Howard Evans ’44, Ph.D. ’50, emeritus professor of anatomy, passes away
Howard Evans ’44, Ph.D. ’50, emeritus professor of anatomy, and iconic faculty member of the Cornell University College of Veterinary Medicine, has passed away at age 100.
“Almost every graduate of our college either knows him, or his legacy of over 70 years of inspiring countless students with the love of anatomy and natural history,” says Lorin Warnick, D.V.M., Ph.D. ’94, Austin O. Hooey Dean of Veterinary Medicine.
Evans came to Cornell for his undergraduate degree, which was interrupted by World War II. He would return to earn his Ph.D. and become a faculty member, joining CVM in 1950 where he taught numerous courses on animal anatomy.
His research had the same bent, examining canine, fish, reptile and avian anatomy; plant-induced cyclopia in sheep and fetal development of the dog. His published works include the Guide to the Dissection of the Dog with Dr. de Lahunta; Anatomy of the Ferret; Anatomy of the Budgerigar and Other Birds; Miller and Evans’ Anatomy of the Dog; and Handbook of Avian Anatomy.

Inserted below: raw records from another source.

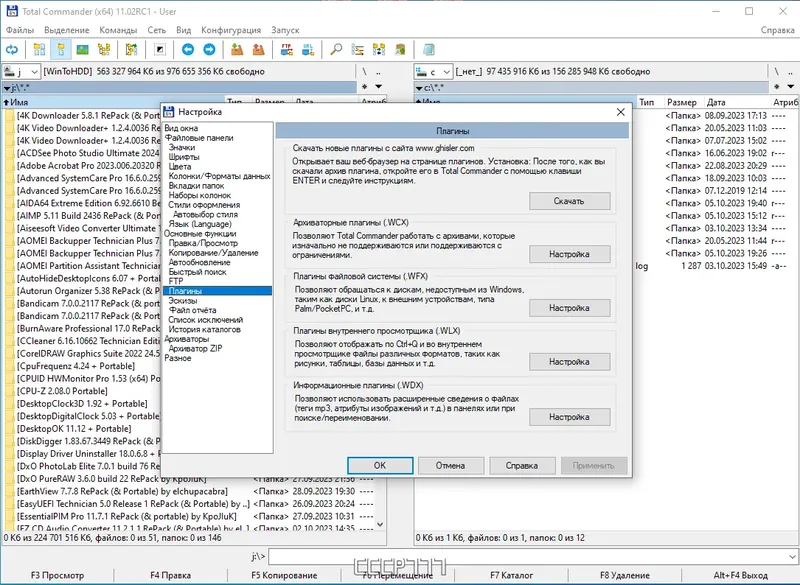Switch to thumbnail view icon in toolbar

tap(82, 49)
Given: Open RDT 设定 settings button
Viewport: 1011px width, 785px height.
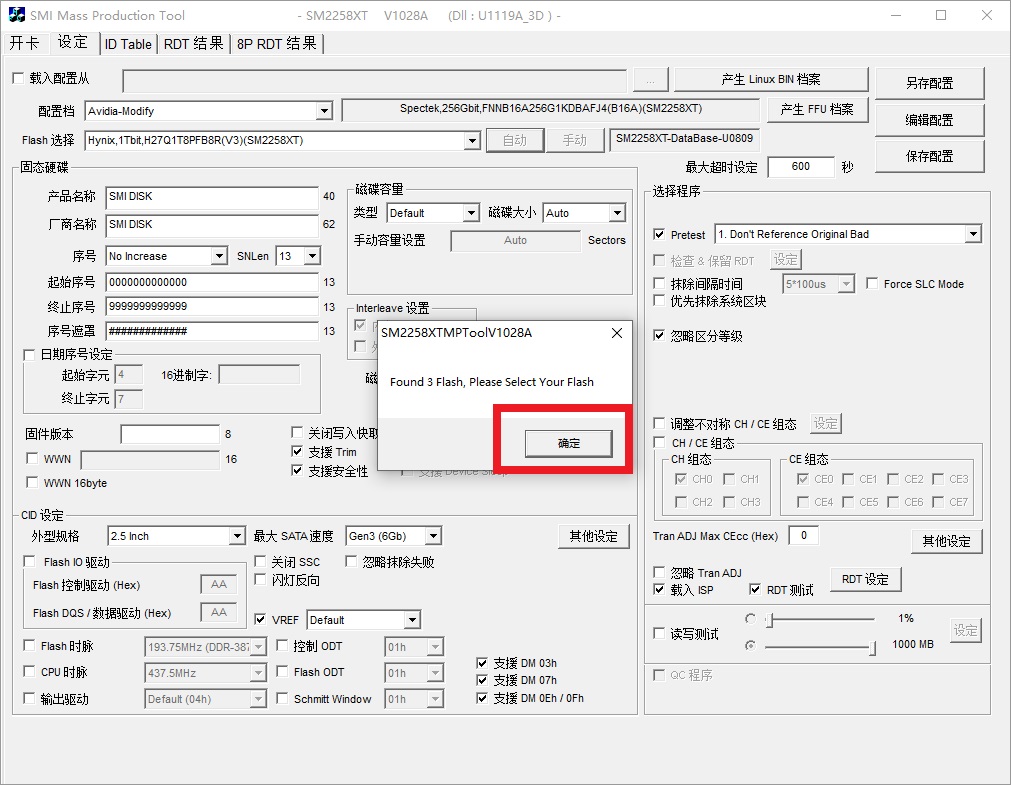Looking at the screenshot, I should tap(865, 579).
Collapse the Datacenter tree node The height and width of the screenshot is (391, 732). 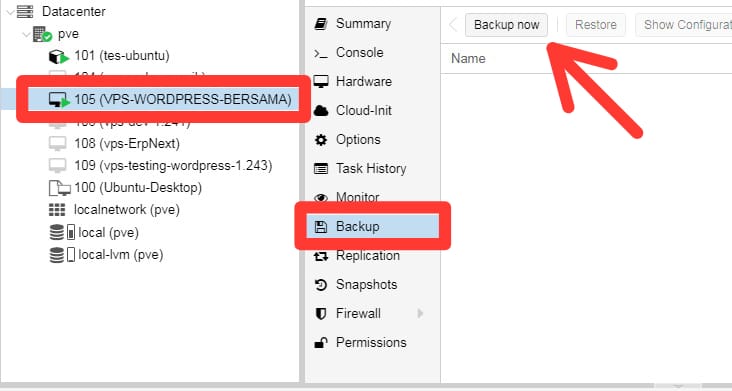[x=10, y=12]
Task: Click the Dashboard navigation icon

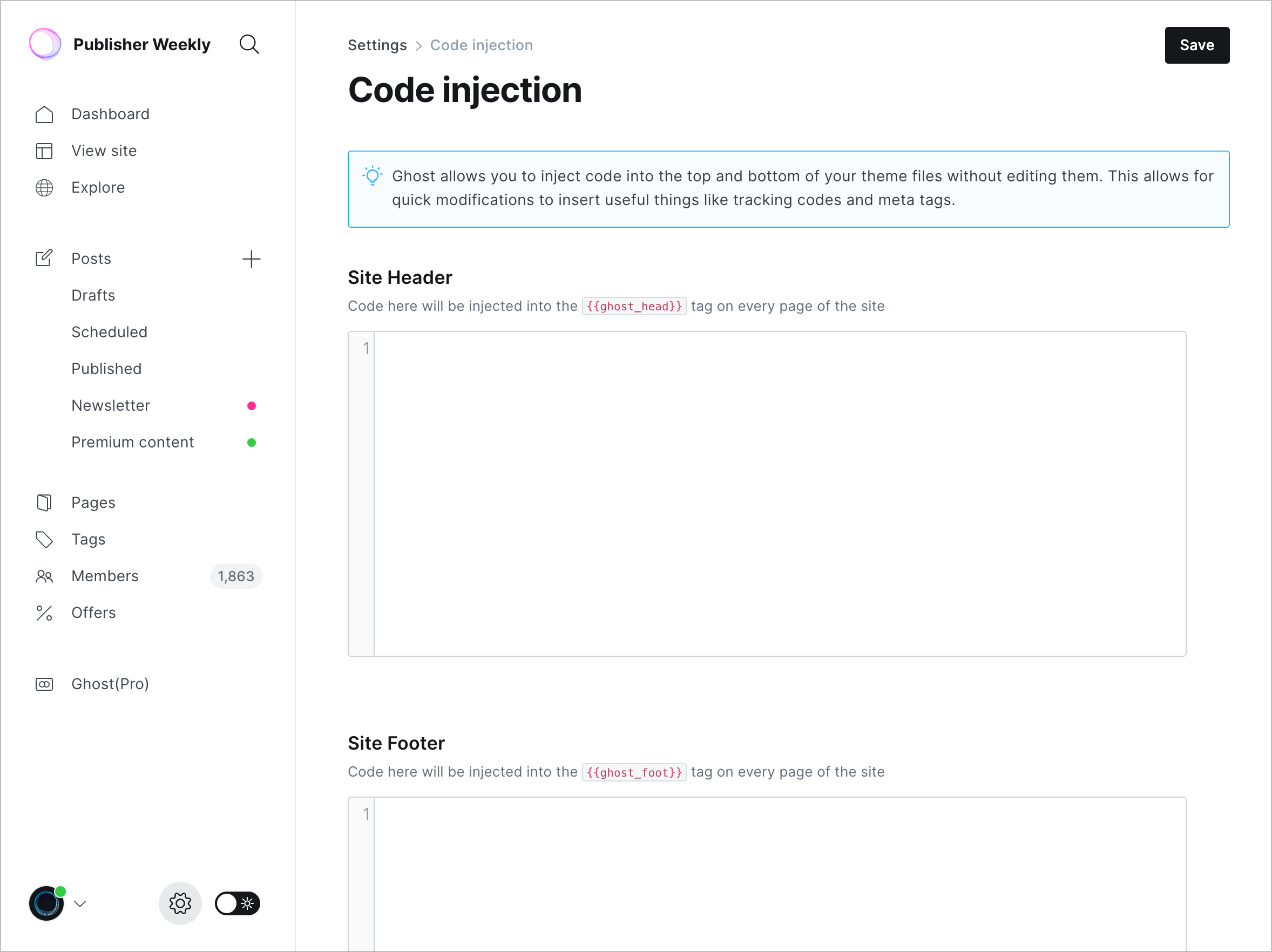Action: 44,113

His leadership roles were many; Evans served as President of both the American and The World Association of Veterinary Anatomists, was an associate editor of the American Journal of Anatomy and the Journal of Morphology, an honorary member of the American Veterinary Medical Association, and an Honorary member of the Japanese Association of Veterinary Anatomists. At Cornell, he served as secretary of the college for 12 years and as department chair of Anatomy from 1976 to 1986, and as a member of the Cornell Board of Trustees.
Evans was an avid world traveler, serving as a visiting professor in South Africa, Zimbabwe, China, Taiwan, Japan, Grenada and Australia and taking sabbatical leaves in the Veterinary School at Davis, California; the Marine Station of the University of Georgia on Sapelo Island; and the University of Pennsylvania Medical School cyclopic sheep project in Utah. In retirement, he led numerous alumni on 30 Cornell Adult University excursions around the world along with his wife Erica.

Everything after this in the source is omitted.